Today, 22 November 2013 marks the 50th anniversary of three remarkable deaths, which at the time made a triangle from Oxford, UK to Los Angeles, California and Dallas, Texas.
As a result of different time zones, the first death on that day was in Oxford, the agnostic turned Anglican, C S Lewis. To someone of my age, who grew up with a new Narnia book nearly every Christmas, his death was a first. Not the first death in my family, but the first famous person that I had known who died. I was still at school but had begun to read his books for adults, starting with The Screwtape Letters, which is being read on Radio 4 by Simon Russell Beale as part of the BBC CS Lewis anniversary this week.
By some appalling coincidence, the trajectory of the second and third notable deaths on that day must have been started at almost exactly the same time. President John F Kennedy was shot in Dallas about forty-five minutes before 1:00pm Central time zone. The announcement that he had been declared dead at Parkland Hospital was made on national radio giving the time of death as 1:0pm, or 2:00pm Eastern Standard time (which was the time in Washington); in Los Angeles at around 11:30 on the same day but in the Pacific time zone (two hours behind Central), Aldous Huxley, author, mystic and pacifist had received the first of two injections of LSD that would end his life, peacefully at around 5:30.
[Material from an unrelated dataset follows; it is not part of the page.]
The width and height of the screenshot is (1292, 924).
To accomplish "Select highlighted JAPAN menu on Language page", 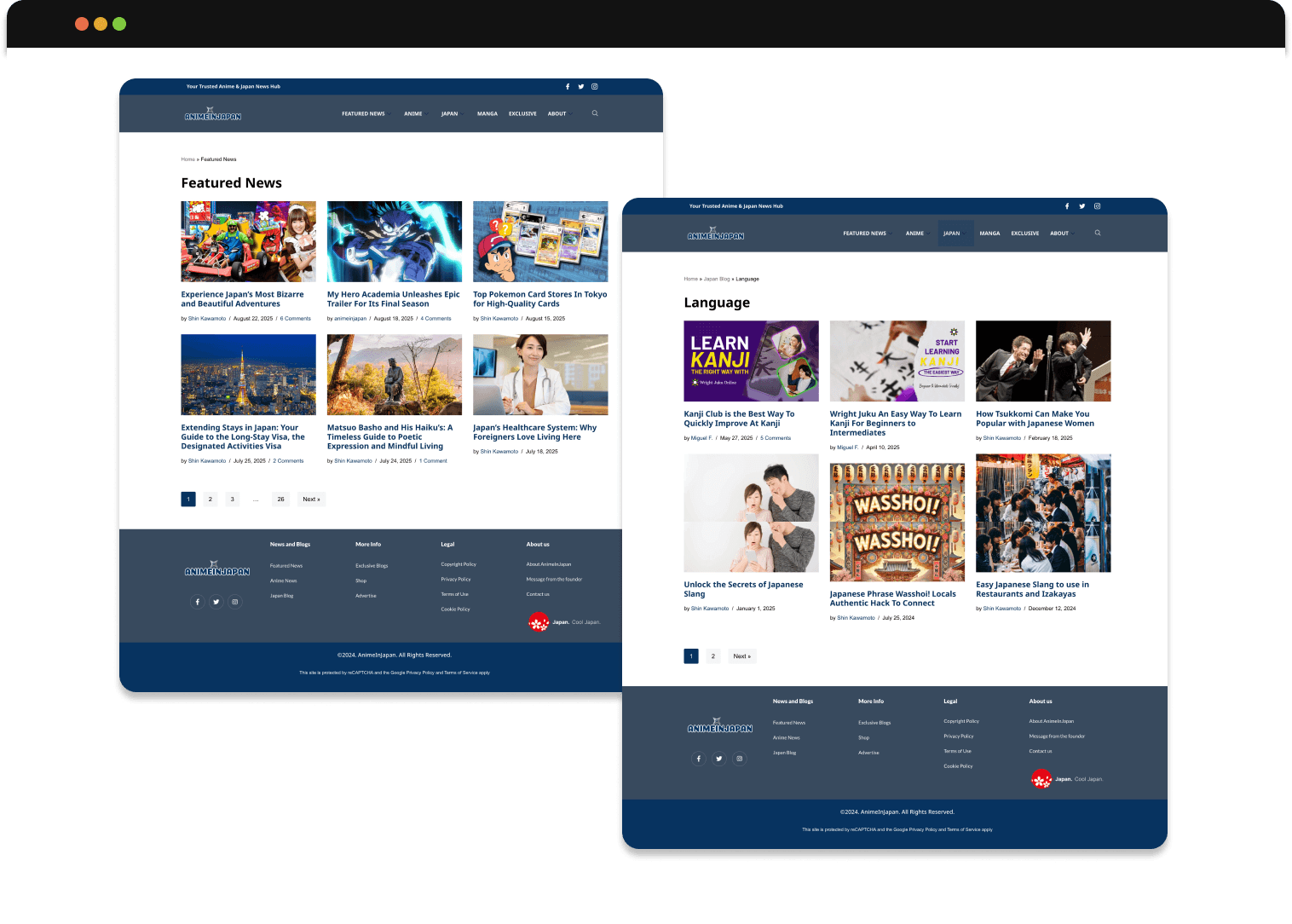I will (x=951, y=234).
The Kennedy Presidency, above all others, was a televisual phenomenon beginning even before the Election that swept JFK (the first Roman Catholic President) to victory with the now famous televised Presidential Candidate Debates, three gruelling verbal duels beamed to the nation on every channel, in which Kennedy looked every bit The Statesman while his opponent, Richard Nixon managed to look like a used-car salesman trying to sell you a rust bucket.
It went on from there, the cameras followed the Kennedys every step of the way, at home and abroad. Like a roller-coaster there were plenty of ups and downs; Bay of Pigs, Cuban Missile Crisis, “ich bin ein Berliner”, and two visits to the UK in June 1961 when he met HM the Queen and the PM and again June 1963 where he met Harold Macmillan and went on to a rapturous reception in Ireland.
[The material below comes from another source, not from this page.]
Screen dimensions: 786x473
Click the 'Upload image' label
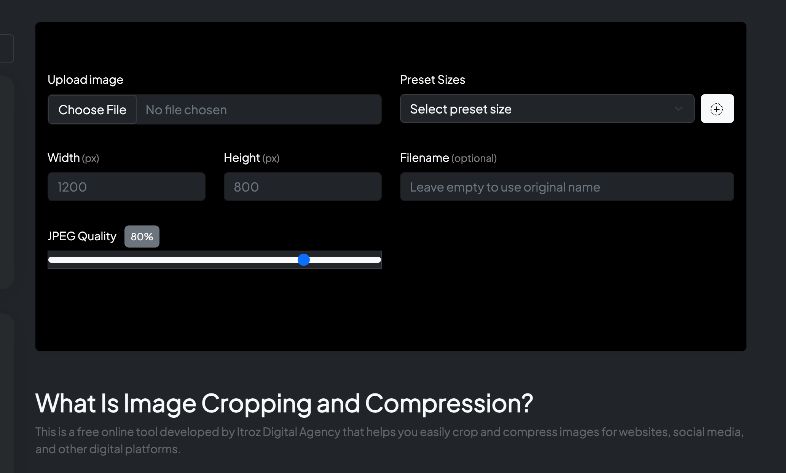pos(86,80)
The sudden death of the President of the United States of America is one of those seismic moments that remains blasted on to your memory for all time, so that even 50 years later you can still remember exactly where you were when you heard the news. It belongs in the same part of the brain as the death of Princess Diana, the attack on the Twin Towers and even on a lighter note the day we beat Germany in the World Cup!
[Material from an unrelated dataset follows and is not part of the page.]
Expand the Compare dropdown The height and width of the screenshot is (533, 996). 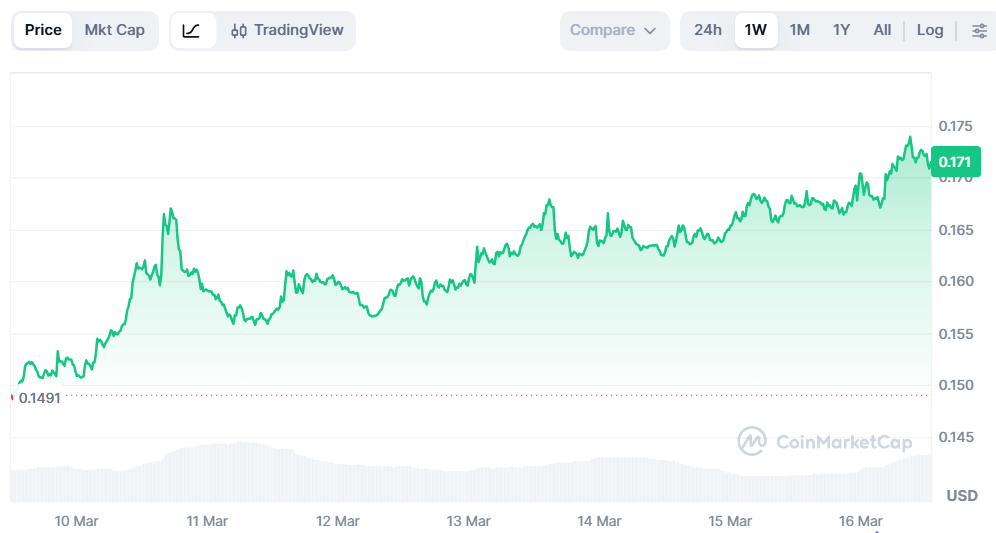point(614,30)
Newspaper and television coverage of The President’s death was so overwhelming that the deaths of two seminal authors of the 20th century got scant coverage. This was obviously a natural bias, world interest in the situation in Dallas was massive even before the assassination, The Kennedys were the glamour ‘royalty’ of those days; Jackie Kennedy set the fashionistas twitching and Camelot was the place to be; it was not until some time later that the dirty tricks, the womanising and the rest came floating to the surface. On that day in Dallas, the Kennedys were still top of the billing.
For anyone else whose relative or dear friend died on that day the commemorations relating to the deaths of these three remarkable men can only bring back for them whatever heartache they were going through at the same time.